Taxmageddon is a massive tax hike that will strike all taxpayers—and the economy—on January 1, 2013, unless Congress and President Obama act to stop it. It is made up of a series of expiring tax policies, such as the Bush tax cuts and the payroll tax cut, and the beginning of several Obamacare tax hikes. The price tag for Taxmageddon is a whopping $494 billion in one year alone.
If Congress and President Obama fail to stop it, Taxmageddon would cost a new college graduate $1,260 in higher combined income and payroll taxes next year (assuming the average salary of new college grads of $41,701).
At the same time, if the new grad also took the maximum $5,500 Stafford student loan to pay for his senior year, and Congress continues to subsidize his rate at 3.4 percent instead of allowing that rate to rise back to the more market-oriented 6.8 percent, it would save him $110 next year (assuming a 10-year repayment window).

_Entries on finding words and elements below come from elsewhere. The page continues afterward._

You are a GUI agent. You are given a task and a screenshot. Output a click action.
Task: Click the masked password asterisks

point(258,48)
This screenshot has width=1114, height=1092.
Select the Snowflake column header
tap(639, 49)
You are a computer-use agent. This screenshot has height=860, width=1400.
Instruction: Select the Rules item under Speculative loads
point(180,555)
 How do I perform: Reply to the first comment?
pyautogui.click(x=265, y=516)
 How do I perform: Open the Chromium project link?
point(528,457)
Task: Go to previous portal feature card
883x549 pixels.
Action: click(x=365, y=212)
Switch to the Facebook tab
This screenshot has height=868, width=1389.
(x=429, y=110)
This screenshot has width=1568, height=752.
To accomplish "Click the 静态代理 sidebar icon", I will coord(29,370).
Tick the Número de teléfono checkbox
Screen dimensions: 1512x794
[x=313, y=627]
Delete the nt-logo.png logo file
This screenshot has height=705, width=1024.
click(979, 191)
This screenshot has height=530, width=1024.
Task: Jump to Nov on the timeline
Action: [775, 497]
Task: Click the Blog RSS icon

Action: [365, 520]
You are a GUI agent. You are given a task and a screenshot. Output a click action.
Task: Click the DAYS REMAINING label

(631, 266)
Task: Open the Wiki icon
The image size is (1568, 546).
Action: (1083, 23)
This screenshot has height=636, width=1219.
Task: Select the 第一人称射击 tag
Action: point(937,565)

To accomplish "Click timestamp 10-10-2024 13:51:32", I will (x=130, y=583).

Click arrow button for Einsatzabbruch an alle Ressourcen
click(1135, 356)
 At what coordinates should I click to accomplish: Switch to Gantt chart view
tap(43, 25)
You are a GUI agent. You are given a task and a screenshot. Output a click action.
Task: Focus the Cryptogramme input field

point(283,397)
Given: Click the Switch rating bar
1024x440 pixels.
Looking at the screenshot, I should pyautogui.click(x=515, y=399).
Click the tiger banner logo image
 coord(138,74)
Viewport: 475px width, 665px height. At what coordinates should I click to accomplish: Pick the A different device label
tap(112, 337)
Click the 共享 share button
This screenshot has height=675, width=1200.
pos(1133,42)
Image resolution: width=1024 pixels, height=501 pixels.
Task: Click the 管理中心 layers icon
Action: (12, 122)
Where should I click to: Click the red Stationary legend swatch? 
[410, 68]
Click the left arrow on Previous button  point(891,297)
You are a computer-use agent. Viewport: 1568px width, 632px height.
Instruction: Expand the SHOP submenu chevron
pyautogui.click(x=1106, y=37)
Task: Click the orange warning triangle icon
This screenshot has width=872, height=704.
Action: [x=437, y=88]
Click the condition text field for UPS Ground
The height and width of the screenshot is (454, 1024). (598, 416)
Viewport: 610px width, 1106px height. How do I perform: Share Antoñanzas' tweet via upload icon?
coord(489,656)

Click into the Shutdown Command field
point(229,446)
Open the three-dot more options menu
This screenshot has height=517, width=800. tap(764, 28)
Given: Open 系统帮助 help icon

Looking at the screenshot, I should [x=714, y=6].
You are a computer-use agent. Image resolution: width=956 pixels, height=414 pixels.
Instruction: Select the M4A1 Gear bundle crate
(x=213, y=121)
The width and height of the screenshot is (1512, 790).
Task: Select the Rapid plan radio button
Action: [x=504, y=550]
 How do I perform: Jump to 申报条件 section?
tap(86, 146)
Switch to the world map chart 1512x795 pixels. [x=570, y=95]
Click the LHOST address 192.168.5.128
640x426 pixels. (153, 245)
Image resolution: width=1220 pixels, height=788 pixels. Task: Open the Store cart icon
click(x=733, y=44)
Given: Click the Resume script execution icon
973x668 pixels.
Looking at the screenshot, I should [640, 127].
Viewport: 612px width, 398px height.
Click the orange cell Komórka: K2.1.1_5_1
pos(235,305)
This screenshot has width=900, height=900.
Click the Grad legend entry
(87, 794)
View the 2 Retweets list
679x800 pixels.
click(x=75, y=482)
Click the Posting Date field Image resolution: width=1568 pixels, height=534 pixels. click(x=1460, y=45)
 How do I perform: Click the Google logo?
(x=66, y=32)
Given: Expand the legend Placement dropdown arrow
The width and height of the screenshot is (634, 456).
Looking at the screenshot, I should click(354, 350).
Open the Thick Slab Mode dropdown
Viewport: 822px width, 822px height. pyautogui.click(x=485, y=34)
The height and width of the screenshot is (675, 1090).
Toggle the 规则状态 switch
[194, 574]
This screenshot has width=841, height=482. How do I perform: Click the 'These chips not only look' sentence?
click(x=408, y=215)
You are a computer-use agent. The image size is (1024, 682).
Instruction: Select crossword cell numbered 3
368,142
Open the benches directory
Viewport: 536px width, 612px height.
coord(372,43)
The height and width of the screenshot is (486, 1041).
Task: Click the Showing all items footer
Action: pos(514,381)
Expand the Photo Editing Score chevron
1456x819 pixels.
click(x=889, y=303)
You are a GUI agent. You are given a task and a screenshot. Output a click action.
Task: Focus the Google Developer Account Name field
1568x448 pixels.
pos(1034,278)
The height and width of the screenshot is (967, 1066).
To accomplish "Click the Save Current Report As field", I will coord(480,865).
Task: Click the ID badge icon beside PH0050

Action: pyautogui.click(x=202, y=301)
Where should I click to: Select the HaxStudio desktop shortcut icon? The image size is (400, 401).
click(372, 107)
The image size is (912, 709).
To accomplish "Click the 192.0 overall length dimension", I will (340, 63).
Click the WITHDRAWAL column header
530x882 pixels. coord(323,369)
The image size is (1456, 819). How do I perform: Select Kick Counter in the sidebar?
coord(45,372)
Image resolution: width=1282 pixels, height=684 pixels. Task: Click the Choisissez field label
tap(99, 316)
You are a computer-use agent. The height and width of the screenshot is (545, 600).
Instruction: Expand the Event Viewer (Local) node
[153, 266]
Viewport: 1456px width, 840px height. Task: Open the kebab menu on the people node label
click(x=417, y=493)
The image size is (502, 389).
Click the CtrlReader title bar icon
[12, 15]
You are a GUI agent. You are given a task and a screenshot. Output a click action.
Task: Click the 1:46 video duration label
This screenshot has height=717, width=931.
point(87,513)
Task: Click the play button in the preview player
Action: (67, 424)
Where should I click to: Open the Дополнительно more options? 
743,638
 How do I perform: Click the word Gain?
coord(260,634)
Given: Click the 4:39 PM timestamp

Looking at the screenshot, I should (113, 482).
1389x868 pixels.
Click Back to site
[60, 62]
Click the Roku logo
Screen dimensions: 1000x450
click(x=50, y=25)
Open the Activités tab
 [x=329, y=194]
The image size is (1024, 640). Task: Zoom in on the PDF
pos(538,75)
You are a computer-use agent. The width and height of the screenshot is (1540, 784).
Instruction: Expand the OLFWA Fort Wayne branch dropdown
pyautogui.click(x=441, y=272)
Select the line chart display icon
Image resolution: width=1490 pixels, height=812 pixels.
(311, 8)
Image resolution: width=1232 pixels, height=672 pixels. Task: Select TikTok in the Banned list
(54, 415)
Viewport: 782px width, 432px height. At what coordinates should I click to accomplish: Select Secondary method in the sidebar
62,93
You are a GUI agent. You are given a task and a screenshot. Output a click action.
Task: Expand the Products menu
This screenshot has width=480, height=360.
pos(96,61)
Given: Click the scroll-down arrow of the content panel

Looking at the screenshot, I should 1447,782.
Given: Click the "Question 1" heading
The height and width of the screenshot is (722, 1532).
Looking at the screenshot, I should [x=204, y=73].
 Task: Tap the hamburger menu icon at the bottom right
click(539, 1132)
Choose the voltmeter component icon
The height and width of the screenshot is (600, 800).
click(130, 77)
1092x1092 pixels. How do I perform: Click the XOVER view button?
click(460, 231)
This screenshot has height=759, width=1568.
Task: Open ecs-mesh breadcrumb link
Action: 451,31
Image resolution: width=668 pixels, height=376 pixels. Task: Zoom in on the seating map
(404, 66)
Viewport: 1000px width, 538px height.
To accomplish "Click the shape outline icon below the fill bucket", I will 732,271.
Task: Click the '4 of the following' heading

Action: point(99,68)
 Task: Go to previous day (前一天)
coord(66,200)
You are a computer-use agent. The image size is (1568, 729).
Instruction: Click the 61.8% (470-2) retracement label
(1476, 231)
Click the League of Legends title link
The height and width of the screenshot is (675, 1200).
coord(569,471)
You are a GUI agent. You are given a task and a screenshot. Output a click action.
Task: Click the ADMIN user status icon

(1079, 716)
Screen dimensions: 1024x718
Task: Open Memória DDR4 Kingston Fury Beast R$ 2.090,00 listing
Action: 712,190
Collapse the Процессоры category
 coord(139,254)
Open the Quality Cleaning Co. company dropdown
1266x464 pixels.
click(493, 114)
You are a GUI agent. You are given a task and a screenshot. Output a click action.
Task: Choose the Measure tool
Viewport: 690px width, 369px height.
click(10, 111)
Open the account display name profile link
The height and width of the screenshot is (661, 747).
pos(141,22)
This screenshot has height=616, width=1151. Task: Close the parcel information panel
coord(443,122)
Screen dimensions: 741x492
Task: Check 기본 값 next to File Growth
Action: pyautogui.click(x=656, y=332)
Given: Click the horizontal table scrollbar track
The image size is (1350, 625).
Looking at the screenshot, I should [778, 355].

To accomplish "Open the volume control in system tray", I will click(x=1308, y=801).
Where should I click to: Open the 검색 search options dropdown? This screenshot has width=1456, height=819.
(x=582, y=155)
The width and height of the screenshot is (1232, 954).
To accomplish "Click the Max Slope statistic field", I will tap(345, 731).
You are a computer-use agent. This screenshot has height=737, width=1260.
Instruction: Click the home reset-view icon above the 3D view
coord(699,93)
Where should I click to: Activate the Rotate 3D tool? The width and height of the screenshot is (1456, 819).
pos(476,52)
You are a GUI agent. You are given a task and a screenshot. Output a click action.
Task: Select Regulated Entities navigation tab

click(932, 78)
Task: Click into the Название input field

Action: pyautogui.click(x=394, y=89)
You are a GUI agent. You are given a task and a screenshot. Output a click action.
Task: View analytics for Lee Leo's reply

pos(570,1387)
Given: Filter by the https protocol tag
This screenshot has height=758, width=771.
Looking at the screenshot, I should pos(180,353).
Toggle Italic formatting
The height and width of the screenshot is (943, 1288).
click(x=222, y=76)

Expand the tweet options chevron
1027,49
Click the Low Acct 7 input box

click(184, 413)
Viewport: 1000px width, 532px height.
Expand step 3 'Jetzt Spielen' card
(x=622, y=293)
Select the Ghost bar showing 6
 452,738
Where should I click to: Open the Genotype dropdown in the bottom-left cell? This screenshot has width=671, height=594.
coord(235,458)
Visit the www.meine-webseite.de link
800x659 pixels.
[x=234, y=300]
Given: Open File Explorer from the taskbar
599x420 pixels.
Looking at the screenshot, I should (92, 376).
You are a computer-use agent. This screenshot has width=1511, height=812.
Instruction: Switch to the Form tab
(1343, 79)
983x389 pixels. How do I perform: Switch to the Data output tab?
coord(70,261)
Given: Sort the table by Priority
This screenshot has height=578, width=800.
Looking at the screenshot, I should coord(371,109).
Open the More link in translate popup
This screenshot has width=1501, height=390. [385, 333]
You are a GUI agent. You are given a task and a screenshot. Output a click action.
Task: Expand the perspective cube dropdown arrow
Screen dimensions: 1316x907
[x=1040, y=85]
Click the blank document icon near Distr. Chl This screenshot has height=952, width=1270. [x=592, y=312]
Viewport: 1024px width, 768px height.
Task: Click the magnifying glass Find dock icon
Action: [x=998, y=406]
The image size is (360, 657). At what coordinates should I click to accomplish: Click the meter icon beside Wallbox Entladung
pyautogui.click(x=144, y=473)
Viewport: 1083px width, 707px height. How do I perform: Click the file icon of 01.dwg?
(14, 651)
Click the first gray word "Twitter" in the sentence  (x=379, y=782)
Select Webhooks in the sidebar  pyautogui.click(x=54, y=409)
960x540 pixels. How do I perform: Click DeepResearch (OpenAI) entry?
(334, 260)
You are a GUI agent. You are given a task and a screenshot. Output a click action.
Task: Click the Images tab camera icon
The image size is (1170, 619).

That’s $1,260 taken out of his right pocket by Taxmageddon and $110 stuffed back into his left by Congress and President Obama continuing to subsidize his student loan.
Taxmageddon would cost a college graduate 11-and-a-half times more than the lower student loan rate will save him. And only the approximate 7.7 million students that take out subsidized Stafford loans would benefit at all from the continued subsidized rate. But every single student that enters the workforce—nearly 21 million students are enrolled in postsecondary education today—will bear the burden of the Taxmageddon tax increase.
Despite the disproportionate pain that Taxmageddon would inflict, President Obama is focusing his attention on the student loan interest rate and ignoring Taxmageddon.
Students shouldn’t be fooled or distracted by President Obama’s hide-the-ball trick when it comes to Taxmageddon. They should be telling him at commencement addresses and campaign rallies he holds at their schools to stop Taxmageddon now.